(Screen grounding examples)
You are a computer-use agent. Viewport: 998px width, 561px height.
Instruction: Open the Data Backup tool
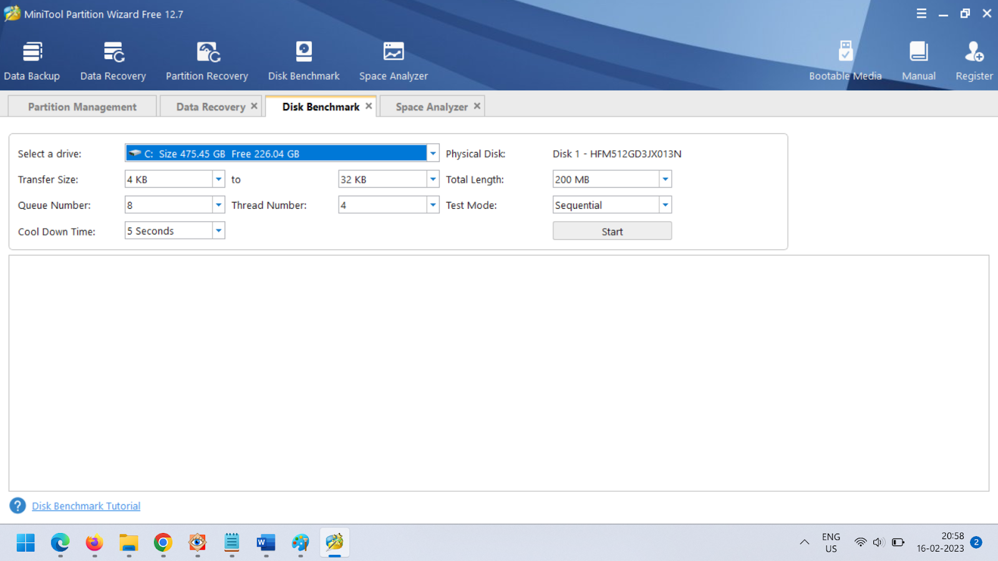coord(32,61)
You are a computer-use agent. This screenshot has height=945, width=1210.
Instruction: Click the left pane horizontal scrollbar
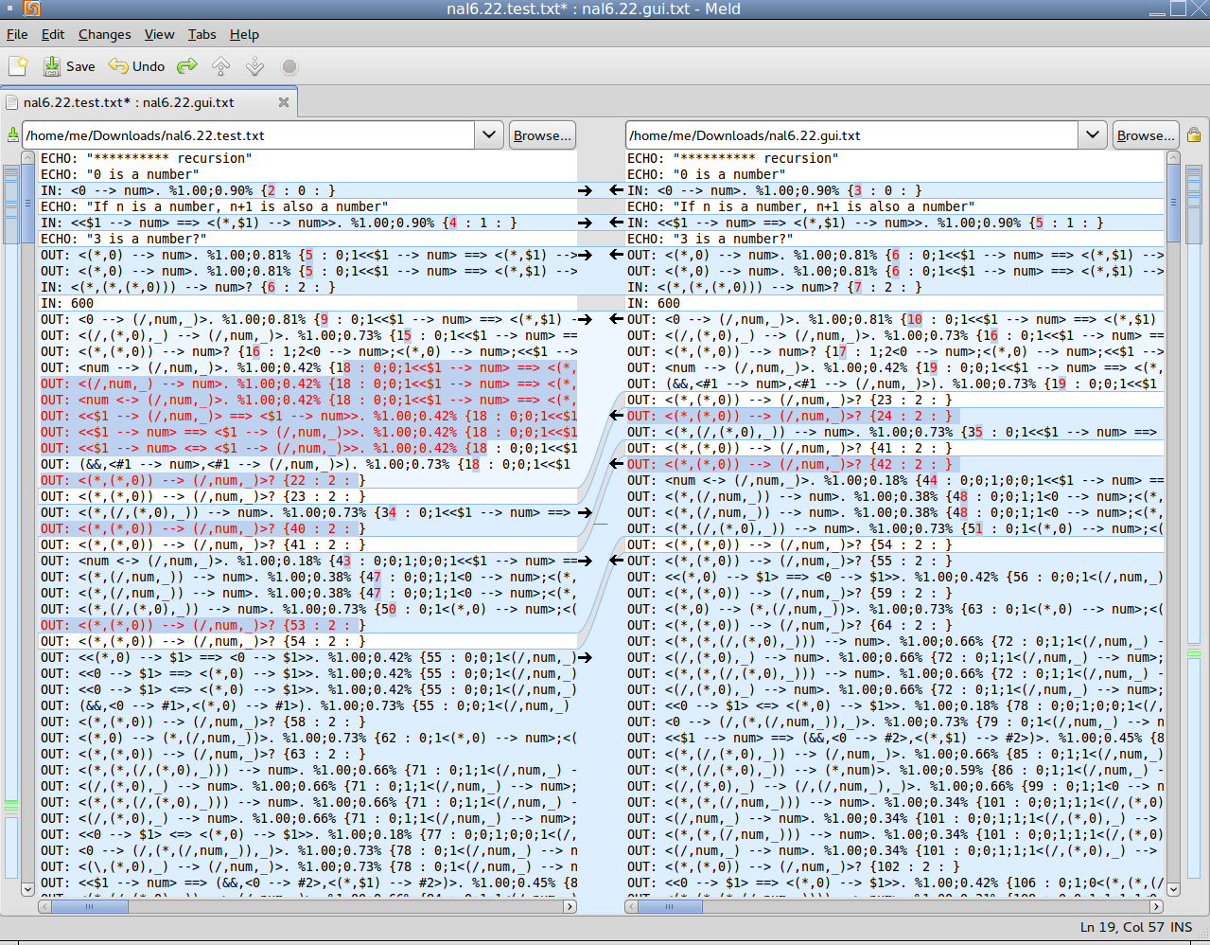tap(307, 906)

**EXERCISE OBJECTIVE**
Convert the lines above into a Markdown table with the columns Number and Record line, one row per line and blank lines skipped. Leave the pictures out.

**SOLUTION TO THE EXERCISE**
| Number | Record line |
|---|---|
| 1 | You are a computer-use agent. Viewport: 998px width, 561px height. |
| 2 | Instruction: Open the Data Backup tool |
| 3 | coord(32,61) |
| 4 | You are a computer-use agent. This screenshot has height=945, width=1210. |
| 5 | Instruction: Click the left pane horizontal scrollbar |
| 6 | tap(307, 906) |